TASK GOAL »
Retype everything in the data below from the line containing "The width and height of the screenshot is (718, 681)." down to the line containing "pos(810,340)", both ends included, and nothing else.

(Dataset excerpt)
----------------

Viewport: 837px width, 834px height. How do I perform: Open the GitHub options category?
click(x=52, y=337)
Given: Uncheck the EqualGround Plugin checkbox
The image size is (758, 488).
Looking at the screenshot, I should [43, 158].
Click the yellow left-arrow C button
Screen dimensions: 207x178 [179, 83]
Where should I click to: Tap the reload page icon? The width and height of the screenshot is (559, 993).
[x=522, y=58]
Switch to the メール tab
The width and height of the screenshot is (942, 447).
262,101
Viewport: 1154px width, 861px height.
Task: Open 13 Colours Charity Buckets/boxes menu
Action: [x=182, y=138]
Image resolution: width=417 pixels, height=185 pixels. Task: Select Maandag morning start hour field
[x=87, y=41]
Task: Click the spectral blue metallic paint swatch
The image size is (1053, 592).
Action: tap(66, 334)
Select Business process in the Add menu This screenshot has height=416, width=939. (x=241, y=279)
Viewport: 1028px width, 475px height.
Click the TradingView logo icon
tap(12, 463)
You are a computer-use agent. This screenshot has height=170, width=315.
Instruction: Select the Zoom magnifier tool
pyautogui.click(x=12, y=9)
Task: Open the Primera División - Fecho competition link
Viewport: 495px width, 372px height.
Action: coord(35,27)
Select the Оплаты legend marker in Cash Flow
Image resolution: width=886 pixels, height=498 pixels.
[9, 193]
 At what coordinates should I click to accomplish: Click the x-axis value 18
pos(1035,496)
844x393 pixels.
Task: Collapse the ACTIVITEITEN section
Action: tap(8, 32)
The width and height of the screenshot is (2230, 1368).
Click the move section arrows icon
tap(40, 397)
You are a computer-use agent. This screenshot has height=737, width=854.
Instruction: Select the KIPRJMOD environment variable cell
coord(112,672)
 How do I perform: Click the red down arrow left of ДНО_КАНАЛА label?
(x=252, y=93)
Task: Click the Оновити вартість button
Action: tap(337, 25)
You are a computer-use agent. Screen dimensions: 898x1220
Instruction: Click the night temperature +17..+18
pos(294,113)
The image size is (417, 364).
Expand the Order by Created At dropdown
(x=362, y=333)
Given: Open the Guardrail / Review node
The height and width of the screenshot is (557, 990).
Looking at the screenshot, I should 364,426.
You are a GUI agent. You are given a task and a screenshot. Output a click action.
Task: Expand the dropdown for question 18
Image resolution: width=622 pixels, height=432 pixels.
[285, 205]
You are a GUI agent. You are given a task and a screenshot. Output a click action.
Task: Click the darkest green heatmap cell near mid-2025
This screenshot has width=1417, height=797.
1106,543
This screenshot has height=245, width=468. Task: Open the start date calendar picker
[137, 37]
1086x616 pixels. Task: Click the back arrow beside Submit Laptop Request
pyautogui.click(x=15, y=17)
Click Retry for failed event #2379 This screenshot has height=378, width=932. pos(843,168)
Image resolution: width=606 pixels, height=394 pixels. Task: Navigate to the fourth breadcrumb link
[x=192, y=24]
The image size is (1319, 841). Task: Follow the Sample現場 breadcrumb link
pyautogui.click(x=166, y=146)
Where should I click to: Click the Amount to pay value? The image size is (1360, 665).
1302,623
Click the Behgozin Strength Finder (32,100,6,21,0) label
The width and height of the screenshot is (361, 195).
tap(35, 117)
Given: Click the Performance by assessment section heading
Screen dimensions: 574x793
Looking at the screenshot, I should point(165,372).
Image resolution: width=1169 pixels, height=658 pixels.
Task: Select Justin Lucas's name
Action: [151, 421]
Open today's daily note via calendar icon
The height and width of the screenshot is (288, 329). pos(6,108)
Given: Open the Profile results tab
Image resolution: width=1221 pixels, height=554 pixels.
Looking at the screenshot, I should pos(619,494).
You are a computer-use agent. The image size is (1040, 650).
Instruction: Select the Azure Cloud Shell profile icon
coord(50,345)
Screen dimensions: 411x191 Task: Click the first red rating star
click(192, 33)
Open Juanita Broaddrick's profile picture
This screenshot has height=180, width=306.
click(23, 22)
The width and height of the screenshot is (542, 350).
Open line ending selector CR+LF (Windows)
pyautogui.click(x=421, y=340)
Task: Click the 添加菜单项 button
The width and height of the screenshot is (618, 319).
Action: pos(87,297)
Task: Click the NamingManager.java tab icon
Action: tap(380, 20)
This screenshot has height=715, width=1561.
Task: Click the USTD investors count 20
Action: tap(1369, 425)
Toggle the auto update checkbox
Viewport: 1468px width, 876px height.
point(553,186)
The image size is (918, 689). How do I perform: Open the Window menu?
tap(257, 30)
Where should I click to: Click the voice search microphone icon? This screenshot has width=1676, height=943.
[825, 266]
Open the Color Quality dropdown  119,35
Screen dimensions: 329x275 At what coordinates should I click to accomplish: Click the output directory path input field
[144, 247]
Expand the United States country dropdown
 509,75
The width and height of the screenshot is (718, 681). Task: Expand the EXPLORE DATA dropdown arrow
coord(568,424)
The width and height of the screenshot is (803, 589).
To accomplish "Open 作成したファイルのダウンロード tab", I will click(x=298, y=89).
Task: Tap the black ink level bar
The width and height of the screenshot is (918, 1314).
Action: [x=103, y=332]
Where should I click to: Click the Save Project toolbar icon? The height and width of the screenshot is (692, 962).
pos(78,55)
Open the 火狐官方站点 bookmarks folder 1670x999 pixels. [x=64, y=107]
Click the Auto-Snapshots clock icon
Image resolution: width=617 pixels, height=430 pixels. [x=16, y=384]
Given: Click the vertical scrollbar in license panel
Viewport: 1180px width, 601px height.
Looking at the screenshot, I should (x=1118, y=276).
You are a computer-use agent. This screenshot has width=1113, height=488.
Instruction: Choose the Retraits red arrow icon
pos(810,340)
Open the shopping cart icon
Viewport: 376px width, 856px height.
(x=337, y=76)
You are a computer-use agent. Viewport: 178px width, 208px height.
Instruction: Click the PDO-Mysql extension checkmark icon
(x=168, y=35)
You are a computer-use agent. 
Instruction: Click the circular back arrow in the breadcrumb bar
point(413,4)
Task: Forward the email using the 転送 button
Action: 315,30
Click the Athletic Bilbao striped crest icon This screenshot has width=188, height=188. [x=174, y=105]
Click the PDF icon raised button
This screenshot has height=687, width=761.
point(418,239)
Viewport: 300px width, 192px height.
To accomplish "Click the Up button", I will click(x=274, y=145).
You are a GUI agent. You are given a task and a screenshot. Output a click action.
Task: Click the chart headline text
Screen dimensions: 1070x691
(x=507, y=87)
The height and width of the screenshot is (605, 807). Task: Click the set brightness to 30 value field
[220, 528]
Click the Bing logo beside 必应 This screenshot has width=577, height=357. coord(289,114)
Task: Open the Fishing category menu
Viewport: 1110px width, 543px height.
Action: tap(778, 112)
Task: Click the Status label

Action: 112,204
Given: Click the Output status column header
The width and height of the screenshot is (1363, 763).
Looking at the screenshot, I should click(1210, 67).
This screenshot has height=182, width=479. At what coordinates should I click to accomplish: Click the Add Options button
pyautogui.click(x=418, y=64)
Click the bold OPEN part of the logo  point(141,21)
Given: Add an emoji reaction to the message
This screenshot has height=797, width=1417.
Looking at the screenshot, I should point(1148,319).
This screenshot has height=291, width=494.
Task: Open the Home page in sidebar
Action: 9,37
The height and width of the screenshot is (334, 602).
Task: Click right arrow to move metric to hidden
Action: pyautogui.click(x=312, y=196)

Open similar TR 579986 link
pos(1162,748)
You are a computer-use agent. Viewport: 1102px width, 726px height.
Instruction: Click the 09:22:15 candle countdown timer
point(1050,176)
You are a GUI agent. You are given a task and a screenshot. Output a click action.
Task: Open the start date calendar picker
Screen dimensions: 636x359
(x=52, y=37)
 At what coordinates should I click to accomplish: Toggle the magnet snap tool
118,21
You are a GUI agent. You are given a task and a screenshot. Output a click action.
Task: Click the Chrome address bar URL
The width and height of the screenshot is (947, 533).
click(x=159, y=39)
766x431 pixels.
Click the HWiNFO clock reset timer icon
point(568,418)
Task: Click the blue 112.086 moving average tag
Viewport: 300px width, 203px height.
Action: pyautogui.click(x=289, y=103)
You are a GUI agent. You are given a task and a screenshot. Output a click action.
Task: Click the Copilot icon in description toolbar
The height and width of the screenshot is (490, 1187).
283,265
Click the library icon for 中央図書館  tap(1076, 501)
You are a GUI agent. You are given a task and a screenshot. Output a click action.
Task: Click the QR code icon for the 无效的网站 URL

----------------

COMPLETED TASK »
The width and height of the screenshot is (718, 681). Task: Expand the EXPLORE DATA dropdown arrow
coord(568,424)
The width and height of the screenshot is (803, 589).
To accomplish "Open 作成したファイルのダウンロード tab", I will click(x=298, y=89).
Task: Tap the black ink level bar
The width and height of the screenshot is (918, 1314).
Action: [x=103, y=332]
Where should I click to: Click the Save Project toolbar icon? The height and width of the screenshot is (692, 962).
pos(78,55)
Open the 火狐官方站点 bookmarks folder 1670x999 pixels. [x=64, y=107]
Click the Auto-Snapshots clock icon
Image resolution: width=617 pixels, height=430 pixels. [x=16, y=384]
Given: Click the vertical scrollbar in license panel
Viewport: 1180px width, 601px height.
Looking at the screenshot, I should (x=1118, y=276).
You are a computer-use agent. This screenshot has width=1113, height=488.
Instruction: Choose the Retraits red arrow icon
pos(810,340)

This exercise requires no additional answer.